Newton's Laws of Motion on a car

[pharm89]

Homework Statement

Hi, I am taking a correspondance physics course and just wanted to know if I am on the right track with understanding Newton's principles.

Roberta drives her 1452 kg car along a straight , level road at a consant velocity of 30.0m/s (E). Her brakes suddenly give out. She puts the car in neutral and let's it coast for 25.0 s. The air drag deccelerates the car to a velocity of 25.0 m/s (E). (Assume a frictionless surface. )
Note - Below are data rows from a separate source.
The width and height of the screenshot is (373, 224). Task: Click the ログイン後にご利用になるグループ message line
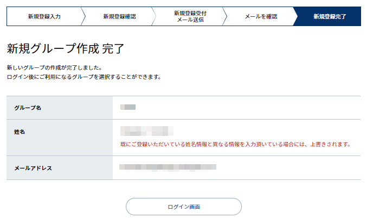(84, 77)
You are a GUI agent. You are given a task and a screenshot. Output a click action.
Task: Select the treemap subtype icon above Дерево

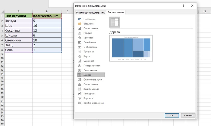click(115, 22)
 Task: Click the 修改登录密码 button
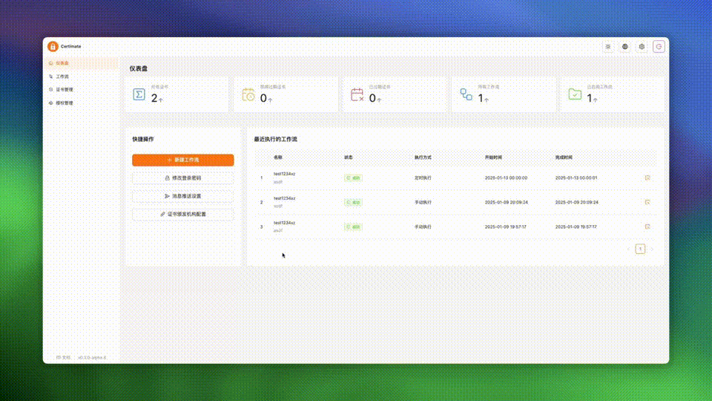(x=182, y=178)
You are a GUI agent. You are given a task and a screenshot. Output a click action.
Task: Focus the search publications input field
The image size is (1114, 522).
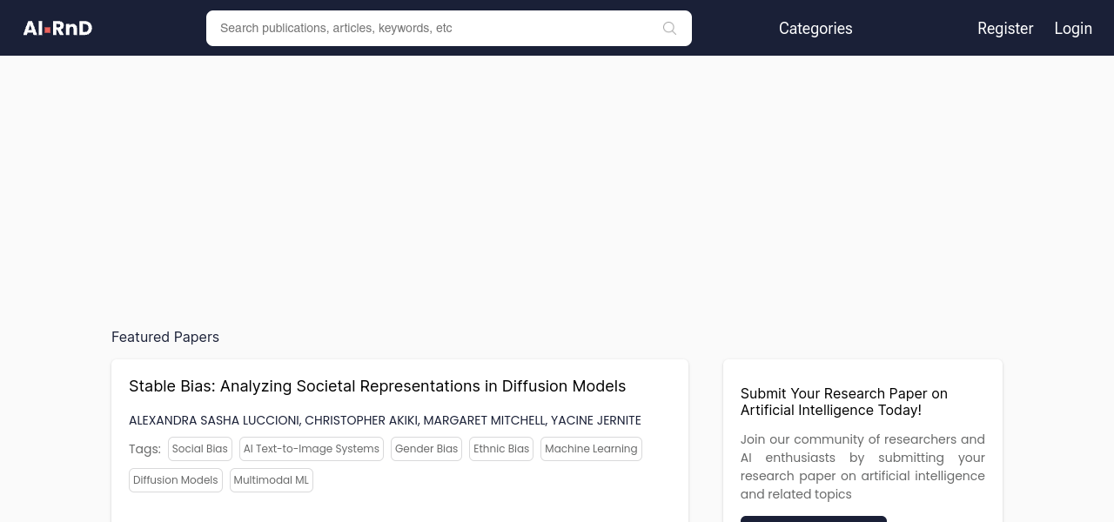[x=435, y=28]
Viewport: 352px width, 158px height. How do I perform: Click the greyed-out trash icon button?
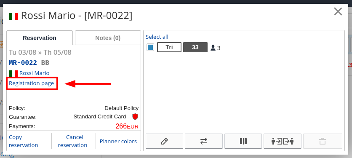[323, 141]
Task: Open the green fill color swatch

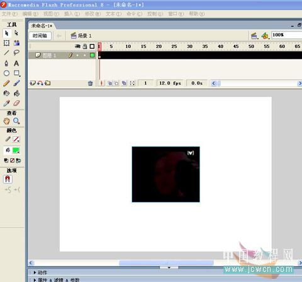Action: 16,150
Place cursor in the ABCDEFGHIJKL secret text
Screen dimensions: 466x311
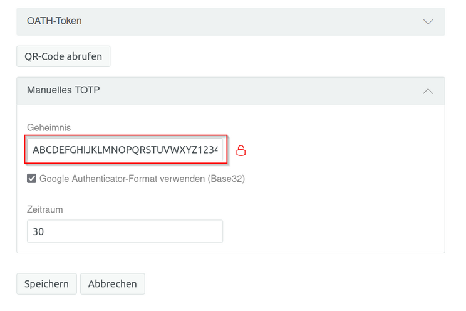[x=94, y=150]
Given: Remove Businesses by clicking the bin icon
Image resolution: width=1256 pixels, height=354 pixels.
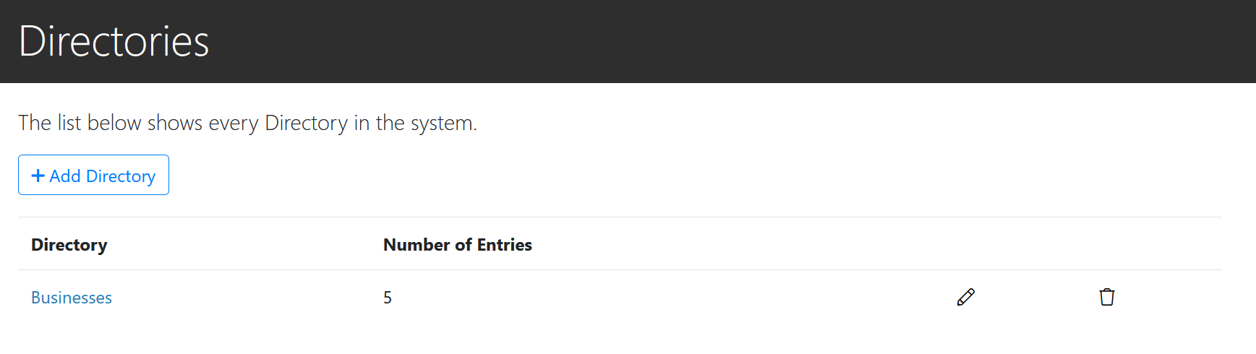Looking at the screenshot, I should (1106, 297).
(a) Determine the average acceleration while the car is decelerating.
(b) Determine the average force of the air against the car.
(c) After coasting for 25.0 s , Roberta pulls her handbrake to slow the car to a stop. If it takes 3.0 s to stop the car, what is the force applied by the handbrake. (Assume that the force exerted by the air remains constant and is equal to the force determined in part (c).

Homework Equations

F=ma
F(v) = mg
d=1/2 (v1 + v2)(t)
a = F app/ m

The Attempt at a Solution

(a) Given
m=1452 kg
force of air resistance = 25.0 m/s E

Required: acceleration

Analysis: F=m(a)
F(net) = F(app) = ma
a = F app/ m
=25.0 m/s/1452 kg
=0.0172 m/s E

(b) Given:
m=1452 kg
v1 = 30.0 m/s E
v2 = 25.0 m/s E

need to also find the distance:
d=1/2 (v1 + v2) (t)
=1/2 (30 m/s + 25 m/s) (25)
687.5 m

Required: F(air)
Analysis: v2^2 = v1^2 + 2a(d)
a= v2^2-v1^2 / 2(d)
=(25m/s)^2 - (30.0 m/s)^2 / 2(687.5 m
=-0.2 m/s^2

F air = m(a)
=(1452kg)(-0.2 m/s^2)
=-290. 4 N

(c) Given = m=1452 kg
g= 25.0 m/s E

Required F(n)
Analysis: Fnet = Fn-mg
Fv = mg
Fv = (1452kg) (25.0m/s)
=36300 N

(d) d= 1/2(V1 + V2) (t)
1/2(30 m/s - 25 m/s)(3)
=7.5 m(after she applies the handbrake )

d= 1/2(30-25 m/s) (25)
=62.5 m (distance covered coasting for 25 s)

therefore I would add the two distances together and the total displacement from the time her brakes give out to the time she stops = 70 m .
Any feedback would be apprecaited
Thanks
Pharm 89

 

[pharm89]

Homework Statement

Hi, I am taking a correspondance physics course and just wanted to know if I am on the right track with understanding Newton's principles.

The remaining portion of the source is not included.